Galli M, Marcassa C, Bosimini E, Zoccarato O, Comazzi F, Giannuzzi P
Cardiology Division, "Salvatore Maugeri" Foundation IRCCS, Veruno (No), Italy.
Eur J Nucl Med. 1997 Feb;24(2):160-9. doi: 10.1007/BF02439548.

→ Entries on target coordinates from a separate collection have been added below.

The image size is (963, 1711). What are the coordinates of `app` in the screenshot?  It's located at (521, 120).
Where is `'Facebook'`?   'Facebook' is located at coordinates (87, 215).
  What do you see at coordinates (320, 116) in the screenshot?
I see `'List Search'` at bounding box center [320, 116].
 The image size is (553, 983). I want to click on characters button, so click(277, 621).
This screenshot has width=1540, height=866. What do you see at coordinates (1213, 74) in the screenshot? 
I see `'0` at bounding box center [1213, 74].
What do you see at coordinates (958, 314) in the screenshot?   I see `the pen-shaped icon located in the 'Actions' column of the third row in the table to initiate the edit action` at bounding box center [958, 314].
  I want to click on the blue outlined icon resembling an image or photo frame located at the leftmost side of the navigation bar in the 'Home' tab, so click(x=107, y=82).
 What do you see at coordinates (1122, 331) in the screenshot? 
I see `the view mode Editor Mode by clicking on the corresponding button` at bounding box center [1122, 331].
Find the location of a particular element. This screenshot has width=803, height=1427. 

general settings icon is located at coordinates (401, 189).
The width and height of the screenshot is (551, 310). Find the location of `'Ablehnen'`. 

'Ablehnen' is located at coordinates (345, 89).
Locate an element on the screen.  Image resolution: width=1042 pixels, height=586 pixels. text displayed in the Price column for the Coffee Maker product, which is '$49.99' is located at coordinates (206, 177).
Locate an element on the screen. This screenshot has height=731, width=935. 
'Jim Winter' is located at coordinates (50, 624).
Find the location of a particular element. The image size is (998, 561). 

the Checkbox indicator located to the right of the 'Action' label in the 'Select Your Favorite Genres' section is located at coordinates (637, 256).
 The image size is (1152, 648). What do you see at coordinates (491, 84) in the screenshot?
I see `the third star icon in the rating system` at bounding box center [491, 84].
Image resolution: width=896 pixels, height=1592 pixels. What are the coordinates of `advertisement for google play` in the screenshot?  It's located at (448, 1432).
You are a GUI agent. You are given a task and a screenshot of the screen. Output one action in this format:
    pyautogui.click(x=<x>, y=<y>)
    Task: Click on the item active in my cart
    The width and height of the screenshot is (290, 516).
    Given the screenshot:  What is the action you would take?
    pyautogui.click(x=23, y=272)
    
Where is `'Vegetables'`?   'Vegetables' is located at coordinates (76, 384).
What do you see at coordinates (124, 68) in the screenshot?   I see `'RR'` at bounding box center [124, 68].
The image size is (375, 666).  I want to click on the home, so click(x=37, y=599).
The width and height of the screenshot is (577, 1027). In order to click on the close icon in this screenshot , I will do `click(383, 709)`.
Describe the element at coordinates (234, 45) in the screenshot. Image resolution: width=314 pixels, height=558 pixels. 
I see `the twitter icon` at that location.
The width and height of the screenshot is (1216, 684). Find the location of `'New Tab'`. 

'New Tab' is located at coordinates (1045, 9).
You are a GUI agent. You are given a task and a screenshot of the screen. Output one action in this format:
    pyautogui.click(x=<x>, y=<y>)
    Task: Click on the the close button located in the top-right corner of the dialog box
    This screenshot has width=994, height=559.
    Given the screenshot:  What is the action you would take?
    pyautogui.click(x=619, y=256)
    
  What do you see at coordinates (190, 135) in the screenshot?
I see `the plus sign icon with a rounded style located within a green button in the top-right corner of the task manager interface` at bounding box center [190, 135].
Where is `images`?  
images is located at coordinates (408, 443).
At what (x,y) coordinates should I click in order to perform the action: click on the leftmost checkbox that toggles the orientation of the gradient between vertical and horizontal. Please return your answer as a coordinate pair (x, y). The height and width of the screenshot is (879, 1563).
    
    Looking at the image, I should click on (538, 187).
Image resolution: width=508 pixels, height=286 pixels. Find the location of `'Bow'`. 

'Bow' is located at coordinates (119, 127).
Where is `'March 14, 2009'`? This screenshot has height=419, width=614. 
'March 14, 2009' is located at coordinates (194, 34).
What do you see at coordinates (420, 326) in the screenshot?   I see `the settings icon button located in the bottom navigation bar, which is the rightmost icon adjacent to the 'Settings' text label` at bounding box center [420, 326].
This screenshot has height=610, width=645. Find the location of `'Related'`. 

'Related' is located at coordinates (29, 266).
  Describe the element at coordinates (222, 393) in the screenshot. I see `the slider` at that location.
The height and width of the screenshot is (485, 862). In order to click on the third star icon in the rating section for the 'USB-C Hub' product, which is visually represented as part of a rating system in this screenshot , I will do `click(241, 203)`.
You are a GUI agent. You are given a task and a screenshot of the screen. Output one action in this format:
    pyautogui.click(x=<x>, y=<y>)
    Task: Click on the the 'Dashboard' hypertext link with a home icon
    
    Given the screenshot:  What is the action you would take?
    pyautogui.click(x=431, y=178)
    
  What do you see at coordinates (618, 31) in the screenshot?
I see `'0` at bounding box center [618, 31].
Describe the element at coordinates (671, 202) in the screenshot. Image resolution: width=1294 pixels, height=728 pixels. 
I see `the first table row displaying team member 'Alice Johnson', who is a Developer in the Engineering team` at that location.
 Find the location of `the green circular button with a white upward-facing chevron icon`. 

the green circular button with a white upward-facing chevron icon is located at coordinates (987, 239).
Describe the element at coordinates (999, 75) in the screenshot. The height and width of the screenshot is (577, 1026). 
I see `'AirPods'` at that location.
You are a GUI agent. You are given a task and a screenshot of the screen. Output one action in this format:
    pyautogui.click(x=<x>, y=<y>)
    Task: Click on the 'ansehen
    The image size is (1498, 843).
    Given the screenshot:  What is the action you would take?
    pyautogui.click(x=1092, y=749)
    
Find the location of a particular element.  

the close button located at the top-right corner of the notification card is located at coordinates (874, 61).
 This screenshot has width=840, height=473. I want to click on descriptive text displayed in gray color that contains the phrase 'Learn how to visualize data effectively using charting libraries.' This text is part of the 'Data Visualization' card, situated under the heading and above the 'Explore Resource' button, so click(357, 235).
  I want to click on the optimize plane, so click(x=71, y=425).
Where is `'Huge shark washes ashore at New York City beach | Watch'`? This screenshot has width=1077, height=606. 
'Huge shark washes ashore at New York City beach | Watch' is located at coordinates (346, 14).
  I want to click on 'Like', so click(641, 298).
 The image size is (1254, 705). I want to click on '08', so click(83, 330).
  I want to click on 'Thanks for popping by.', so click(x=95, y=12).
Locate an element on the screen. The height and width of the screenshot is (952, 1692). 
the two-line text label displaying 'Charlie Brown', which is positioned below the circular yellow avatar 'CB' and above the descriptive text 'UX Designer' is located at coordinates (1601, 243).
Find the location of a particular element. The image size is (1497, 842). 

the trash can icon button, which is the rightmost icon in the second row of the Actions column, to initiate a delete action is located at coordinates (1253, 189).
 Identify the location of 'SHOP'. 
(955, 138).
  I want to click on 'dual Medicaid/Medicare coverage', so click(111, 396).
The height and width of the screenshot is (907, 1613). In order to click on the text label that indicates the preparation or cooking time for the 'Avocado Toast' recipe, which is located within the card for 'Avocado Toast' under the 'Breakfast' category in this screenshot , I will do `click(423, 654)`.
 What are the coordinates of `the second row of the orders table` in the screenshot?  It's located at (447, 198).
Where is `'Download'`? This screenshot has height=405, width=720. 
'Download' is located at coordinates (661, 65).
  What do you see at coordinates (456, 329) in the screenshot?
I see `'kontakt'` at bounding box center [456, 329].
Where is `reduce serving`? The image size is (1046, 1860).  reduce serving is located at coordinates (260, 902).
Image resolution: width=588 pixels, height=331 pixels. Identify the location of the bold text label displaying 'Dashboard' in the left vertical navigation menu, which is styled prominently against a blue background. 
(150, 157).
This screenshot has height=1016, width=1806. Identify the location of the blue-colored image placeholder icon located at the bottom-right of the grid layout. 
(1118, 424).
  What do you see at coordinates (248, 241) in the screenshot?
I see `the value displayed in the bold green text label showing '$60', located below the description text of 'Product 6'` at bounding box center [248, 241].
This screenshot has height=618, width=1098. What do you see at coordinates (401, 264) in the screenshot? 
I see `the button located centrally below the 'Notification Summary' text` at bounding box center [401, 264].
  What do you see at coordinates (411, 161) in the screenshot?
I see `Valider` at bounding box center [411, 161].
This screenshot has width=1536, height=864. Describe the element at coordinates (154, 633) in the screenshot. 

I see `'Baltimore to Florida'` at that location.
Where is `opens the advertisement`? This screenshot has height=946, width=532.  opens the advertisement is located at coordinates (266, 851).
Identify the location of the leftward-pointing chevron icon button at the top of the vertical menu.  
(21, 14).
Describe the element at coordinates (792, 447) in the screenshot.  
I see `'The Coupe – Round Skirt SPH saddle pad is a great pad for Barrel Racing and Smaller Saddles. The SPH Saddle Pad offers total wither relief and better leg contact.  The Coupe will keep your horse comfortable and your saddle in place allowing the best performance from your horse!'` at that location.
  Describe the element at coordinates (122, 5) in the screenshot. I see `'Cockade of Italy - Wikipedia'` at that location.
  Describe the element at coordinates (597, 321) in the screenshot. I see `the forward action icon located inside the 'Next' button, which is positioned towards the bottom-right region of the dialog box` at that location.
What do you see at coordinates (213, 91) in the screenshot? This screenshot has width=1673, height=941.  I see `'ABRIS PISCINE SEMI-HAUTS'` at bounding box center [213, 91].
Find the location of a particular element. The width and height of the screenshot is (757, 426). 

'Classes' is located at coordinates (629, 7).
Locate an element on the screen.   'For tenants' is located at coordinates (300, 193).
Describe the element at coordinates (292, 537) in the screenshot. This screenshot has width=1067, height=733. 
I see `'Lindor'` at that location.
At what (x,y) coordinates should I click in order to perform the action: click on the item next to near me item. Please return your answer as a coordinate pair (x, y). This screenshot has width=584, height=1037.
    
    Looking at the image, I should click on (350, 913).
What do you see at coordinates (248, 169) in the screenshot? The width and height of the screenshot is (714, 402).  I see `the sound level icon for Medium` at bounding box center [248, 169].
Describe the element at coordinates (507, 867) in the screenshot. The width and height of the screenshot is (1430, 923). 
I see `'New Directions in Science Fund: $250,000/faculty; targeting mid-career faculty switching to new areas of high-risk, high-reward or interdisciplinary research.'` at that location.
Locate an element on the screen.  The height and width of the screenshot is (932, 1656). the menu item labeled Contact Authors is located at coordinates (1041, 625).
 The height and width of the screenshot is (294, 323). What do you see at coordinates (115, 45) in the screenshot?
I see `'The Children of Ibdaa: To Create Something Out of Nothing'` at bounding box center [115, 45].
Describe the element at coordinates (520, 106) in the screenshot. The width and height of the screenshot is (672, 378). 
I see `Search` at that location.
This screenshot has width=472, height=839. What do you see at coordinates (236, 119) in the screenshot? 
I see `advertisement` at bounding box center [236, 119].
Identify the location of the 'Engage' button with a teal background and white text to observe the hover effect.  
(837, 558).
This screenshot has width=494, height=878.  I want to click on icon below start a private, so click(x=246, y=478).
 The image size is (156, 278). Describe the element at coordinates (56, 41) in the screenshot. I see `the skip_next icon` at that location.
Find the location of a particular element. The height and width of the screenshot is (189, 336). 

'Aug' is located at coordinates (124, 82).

At dipyridamole myocardial scintigraphy, perfusion defects are seldom backed up by significant ECG changes. This would suggest myocardial blood flow heterogeneity, rather than true ischaemia, as the cause of the scintigraphic abnormalities. Electrocardiographic surface mapping has been documented to be more accurate than standard 12-lead ECG in the detection of provoked ischaemia. Thus, to investigate the relationship between ECG changes and perfusion abnormalities, body surface maps were recorded during dipyridamole infusion in 55 subjects (11 normals and 44 patients with ischaemic heart disease) undergoing dipyridamole technetium-99m sestamibi single-photon emission tomography (SPET). All had a normal resting ECG. The extent and severity of the sestamibi defect were quantified. New negative areas in the isointegral maps and rest-dipyridamole map differences >2 SD from normal limits were considered abnormal. After dipyridamole in normals, neither perfusion defects nor >/=1 mm ST segment depression on 12-lead ECG nor new negative areas in isointegral maps occurred. In patients, dipyridamole induced new perfusion defects in 35 (80%) but ST segment depression in only 18 (41%, P<0.001). Of the 35 patients with perfusion defects, 17 (49%, group 1) showed ST segment depression, while the other 18 (51%, group 2) did not. Abnormal body surface maps were found in 100% of group 1 and 88% of group 2 patients (NS). In group 1, the provoked hypoperfusion was of greater extent (P=0.007) and severity (P=0.01) and the onset of map abnormalities was significantly earlier (P<0. 001) than in group 2; time to map abnormalities was also significantly shorter than time to ST segment depression (P=0.01). In the 35 patients with complete scintigraphic, body map and angiographic data, the severity of reversible perfusion defect proved to be the strongest correlate of ST segment depression upon logistic regression analysis. Thus, sestamibi SPET abnormalities after dipyridamole are almost always associated with electrical changes on body surface maps, suggesting myocardial ischaemia as their cause. The much less common 12-lead ECG changes are slower to appear and reflect a more severe hypoperfusion.
在双嘧达莫心肌闪烁显像中,灌注缺损很少伴有明显的心电图改变。这提示心肌血流异质性而非真正的缺血是闪烁显像异常的原因。已有文献证明,在检测激发性缺血方面,心电图体表标测比标准12导联心电图更准确。因此,为了研究心电图改变与灌注异常之间的关系,对55例接受双嘧达莫锝-99m 司他米比单光子发射断层扫描(SPET)的受试者(11例正常人及44例缺血性心脏病患者)在静脉输注双嘧达莫期间记录体表图。所有受试者静息心电图均正常。对司他米比缺损的范围和严重程度进行量化。等积分图中的新负性区域以及静息-双嘧达莫图差异超过正常范围2个标准差被视为异常。在正常人中,静脉输注双嘧达莫后,既未出现灌注缺损,12导联心电图上也未出现≥1mm的ST段压低,等积分图中也未出现新的负性区域。在患者中,双嘧达莫诱发35例(80%)出现新的灌注缺损,但仅18例(41%,P<0.001)出现ST段压低。在35例有灌注缺损的患者中,17例(49%,第1组)出现ST段压低,而另外18例(51%,第2组)未出现。第1组100%的患者和第2组88%的患者体表图异常(无显著性差异)。在第1组中,激发性灌注减低的范围(P=0.007)和严重程度(P=0.01)更大,体表图异常的出现明显早于第2组(P<0.001);体表图出现异常的时间也明显短于ST段压低出现的时间(P=0.01)。在35例具备完整闪烁显像、体表图和血管造影数据的患者中,经逻辑回归分析,可逆性灌注缺损的严重程度被证明是ST段压低的最强相关因素。因此,双嘧达莫后锝-99m司他米比SPET异常几乎总是与体表图的电变化相关,提示心肌缺血是其原因。12导联心电图改变则少见得多,出现较慢,反映的是更严重的灌注减低。